Exercise instructions.
Each line of the listing that contains "agent" should be found and copied.

........

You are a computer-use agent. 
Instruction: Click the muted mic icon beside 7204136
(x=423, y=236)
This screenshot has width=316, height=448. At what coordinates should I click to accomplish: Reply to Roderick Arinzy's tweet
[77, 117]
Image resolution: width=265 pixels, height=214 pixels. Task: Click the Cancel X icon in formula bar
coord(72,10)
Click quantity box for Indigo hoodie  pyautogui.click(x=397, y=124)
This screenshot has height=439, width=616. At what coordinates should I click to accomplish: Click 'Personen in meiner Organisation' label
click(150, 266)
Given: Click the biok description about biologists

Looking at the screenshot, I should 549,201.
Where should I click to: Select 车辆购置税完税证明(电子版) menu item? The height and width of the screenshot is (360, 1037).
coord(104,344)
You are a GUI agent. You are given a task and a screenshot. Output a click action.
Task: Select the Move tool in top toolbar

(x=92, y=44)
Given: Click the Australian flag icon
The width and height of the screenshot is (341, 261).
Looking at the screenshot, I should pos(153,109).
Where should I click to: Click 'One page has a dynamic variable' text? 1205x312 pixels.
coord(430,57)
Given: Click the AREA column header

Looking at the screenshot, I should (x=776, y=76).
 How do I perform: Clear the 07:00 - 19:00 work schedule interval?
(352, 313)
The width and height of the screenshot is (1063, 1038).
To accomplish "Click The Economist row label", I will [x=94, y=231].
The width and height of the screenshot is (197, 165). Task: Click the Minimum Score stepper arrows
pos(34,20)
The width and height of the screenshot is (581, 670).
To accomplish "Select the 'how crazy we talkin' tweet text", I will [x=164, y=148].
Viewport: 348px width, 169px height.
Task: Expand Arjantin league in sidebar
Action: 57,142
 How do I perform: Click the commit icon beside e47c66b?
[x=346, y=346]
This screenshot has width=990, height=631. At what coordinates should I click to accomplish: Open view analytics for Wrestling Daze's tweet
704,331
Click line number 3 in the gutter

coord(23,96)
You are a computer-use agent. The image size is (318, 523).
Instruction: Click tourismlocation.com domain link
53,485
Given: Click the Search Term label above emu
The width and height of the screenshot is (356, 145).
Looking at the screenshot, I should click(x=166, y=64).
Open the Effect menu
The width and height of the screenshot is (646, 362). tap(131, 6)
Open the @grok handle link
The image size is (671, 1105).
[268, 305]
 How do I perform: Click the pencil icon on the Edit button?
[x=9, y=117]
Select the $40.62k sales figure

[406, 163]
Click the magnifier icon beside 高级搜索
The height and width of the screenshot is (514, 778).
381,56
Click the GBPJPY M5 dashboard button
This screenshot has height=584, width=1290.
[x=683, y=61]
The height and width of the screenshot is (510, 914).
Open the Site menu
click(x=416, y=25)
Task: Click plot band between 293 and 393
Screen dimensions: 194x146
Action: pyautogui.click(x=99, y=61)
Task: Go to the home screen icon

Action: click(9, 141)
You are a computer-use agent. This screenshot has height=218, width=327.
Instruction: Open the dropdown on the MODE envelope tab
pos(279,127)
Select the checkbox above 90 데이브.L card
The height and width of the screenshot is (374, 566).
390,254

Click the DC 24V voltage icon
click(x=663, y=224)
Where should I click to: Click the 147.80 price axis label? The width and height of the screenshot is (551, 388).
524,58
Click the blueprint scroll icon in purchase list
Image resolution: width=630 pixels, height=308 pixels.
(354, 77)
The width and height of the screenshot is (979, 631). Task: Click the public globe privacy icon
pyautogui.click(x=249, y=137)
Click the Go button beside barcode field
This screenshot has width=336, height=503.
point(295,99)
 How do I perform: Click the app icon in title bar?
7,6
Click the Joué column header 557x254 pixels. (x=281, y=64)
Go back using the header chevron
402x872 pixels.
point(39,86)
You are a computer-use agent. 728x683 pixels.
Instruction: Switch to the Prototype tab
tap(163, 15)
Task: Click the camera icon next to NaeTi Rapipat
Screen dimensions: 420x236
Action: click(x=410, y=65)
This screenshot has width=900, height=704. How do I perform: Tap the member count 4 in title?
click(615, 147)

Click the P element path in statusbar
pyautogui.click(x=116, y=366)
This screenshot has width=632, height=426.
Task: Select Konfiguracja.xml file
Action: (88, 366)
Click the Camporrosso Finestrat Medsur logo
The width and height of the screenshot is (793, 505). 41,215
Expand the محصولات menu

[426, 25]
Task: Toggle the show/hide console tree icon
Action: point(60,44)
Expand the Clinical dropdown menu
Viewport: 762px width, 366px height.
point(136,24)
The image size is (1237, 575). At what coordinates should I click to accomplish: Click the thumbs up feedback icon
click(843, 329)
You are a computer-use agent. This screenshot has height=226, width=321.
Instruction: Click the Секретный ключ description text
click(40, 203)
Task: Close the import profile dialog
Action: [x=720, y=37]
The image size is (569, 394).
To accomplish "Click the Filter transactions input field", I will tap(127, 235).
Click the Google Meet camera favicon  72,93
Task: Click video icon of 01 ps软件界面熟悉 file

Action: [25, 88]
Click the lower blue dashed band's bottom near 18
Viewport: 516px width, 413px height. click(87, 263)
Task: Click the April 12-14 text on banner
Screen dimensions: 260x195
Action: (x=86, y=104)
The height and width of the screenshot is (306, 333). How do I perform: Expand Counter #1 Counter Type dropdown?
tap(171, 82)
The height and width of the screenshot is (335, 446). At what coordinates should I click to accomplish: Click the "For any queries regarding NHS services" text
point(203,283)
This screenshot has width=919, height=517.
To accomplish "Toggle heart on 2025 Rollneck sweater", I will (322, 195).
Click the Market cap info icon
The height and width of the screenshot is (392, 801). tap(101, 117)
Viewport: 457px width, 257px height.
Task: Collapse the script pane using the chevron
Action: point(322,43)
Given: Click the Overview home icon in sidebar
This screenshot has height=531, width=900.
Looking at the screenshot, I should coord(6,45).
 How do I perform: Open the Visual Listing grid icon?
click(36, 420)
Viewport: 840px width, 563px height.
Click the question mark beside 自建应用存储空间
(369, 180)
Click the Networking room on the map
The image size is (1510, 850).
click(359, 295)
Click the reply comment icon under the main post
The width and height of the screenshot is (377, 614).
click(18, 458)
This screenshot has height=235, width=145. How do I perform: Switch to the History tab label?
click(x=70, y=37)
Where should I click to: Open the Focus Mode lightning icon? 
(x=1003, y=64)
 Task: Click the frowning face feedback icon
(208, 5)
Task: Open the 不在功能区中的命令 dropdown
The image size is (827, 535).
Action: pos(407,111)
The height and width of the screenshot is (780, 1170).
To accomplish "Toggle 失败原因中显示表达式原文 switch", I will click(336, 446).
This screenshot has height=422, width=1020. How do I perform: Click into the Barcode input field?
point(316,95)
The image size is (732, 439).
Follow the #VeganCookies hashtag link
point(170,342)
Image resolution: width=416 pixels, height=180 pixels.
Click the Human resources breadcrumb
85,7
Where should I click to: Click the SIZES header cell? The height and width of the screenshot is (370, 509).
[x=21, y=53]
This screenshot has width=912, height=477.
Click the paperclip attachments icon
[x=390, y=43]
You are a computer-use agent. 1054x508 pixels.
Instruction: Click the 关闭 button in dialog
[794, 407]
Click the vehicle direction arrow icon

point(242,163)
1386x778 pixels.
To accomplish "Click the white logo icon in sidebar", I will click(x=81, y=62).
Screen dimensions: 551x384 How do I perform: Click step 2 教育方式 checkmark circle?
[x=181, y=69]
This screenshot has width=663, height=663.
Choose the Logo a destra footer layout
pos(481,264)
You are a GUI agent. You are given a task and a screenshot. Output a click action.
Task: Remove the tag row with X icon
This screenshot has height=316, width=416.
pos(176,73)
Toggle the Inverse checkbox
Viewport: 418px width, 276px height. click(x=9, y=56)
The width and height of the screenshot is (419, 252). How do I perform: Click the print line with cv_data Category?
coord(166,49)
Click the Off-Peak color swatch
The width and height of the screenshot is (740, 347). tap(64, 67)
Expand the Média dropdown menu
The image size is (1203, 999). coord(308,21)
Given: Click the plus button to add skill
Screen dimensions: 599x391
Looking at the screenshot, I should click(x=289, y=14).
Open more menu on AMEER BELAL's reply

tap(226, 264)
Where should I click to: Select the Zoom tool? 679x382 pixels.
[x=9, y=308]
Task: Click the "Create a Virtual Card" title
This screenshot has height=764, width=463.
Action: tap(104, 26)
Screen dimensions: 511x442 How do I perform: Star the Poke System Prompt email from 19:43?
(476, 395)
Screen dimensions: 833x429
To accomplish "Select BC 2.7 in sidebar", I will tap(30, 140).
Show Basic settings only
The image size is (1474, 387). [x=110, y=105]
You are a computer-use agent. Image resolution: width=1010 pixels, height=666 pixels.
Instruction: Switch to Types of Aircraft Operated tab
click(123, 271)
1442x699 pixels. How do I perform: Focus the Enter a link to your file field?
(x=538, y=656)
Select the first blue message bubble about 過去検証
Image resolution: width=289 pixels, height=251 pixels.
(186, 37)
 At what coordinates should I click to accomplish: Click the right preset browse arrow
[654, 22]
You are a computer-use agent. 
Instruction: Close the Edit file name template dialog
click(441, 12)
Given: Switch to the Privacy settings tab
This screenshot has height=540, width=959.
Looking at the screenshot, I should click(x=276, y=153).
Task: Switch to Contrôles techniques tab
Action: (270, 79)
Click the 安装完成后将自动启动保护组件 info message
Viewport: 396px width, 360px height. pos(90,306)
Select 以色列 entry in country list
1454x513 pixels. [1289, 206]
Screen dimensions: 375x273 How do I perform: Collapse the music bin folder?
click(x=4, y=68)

........

Problem solution.
You are a computer-use agent. 
You are a GUI agent. You are given a task and a screenshot. Output a click action.
You are a computer-use agent. The image size is (318, 523).
You are a computer-use agent. This screenshot has height=218, width=327.
You are a computer-use agent. 728x683 pixels.
You are a computer-use agent. This screenshot has height=226, width=321.
You are a computer-use agent. 1054x508 pixels.
You are a GUI agent. You are given a task and a screenshot. Output a click action.
You are a computer-use agent. Image resolution: width=1010 pixels, height=666 pixels.
You are a computer-use agent. 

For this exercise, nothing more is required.